Modified radical vulvectomy or wide local excision
The main factor causing severe morbidity and disfigurement following radical vulvectomy is the extensive dissection and removal of normal tissue from the vulvar region. In the last two decades, less radical surgery, such as modified radical vulvectomy, hemivulvectomy and wide local excision, has been introduced to reduce morbidity without compromising survival. Tumour-free margins are the most important predictive factor for local recurrences. Both Heaps et al (1990) and de Hullu et al (2002) showed that a tumour-free margin of more than 8 mm was associated with significantly lower local recurrence rate. These studies found that suboptimal tumour-free margins (<8 mm) were more likely when the intentional macroscopic margin was 1 cm or less.
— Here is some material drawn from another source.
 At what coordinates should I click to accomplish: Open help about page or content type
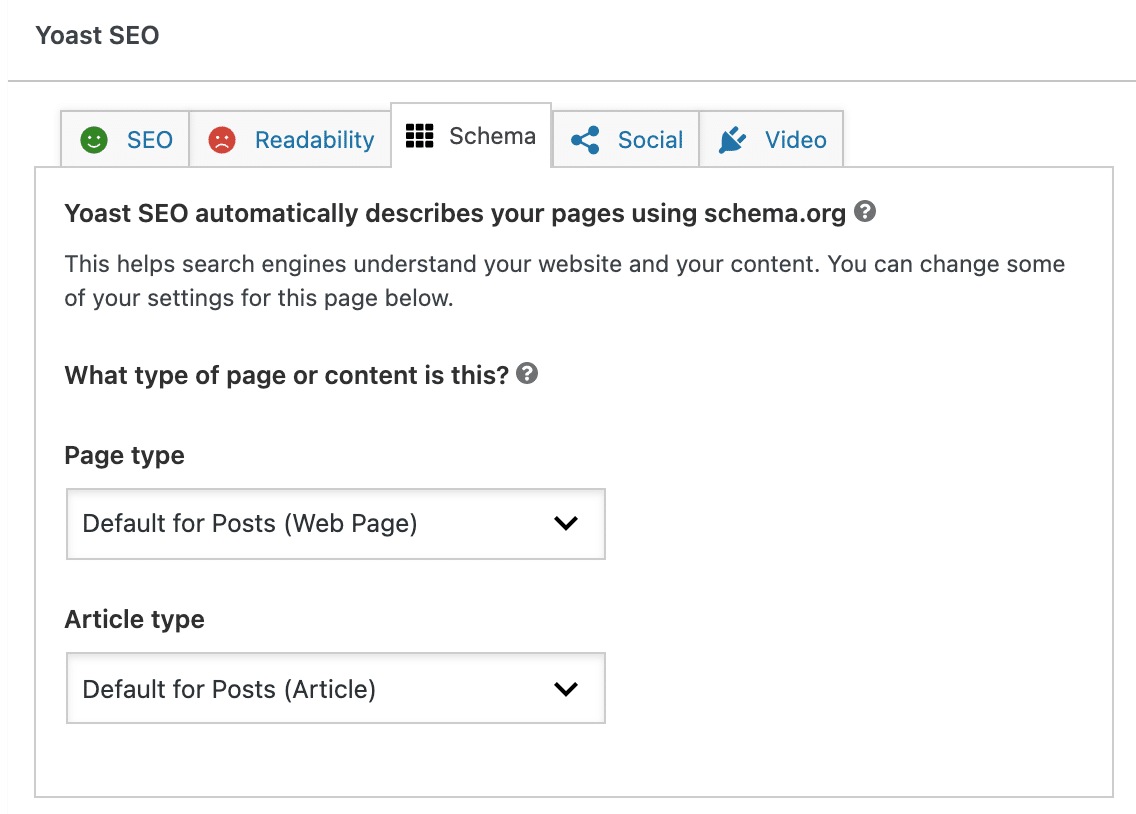coord(528,374)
A lesion might extend further than judged by macroscopic inspection, and tissues usually shrink during preparation for histological examination (Balega et al 2008). A macroscopic surgical margin of 2 cm is thus recommended. This may be difficult to achieve in some cases where the tumour is adjacent to the urethra and anus, but every effort should be made to maximize the margins. The tumour-free margins should be the same regardless of whether a radical vulvectomy or a wide local excision is performed.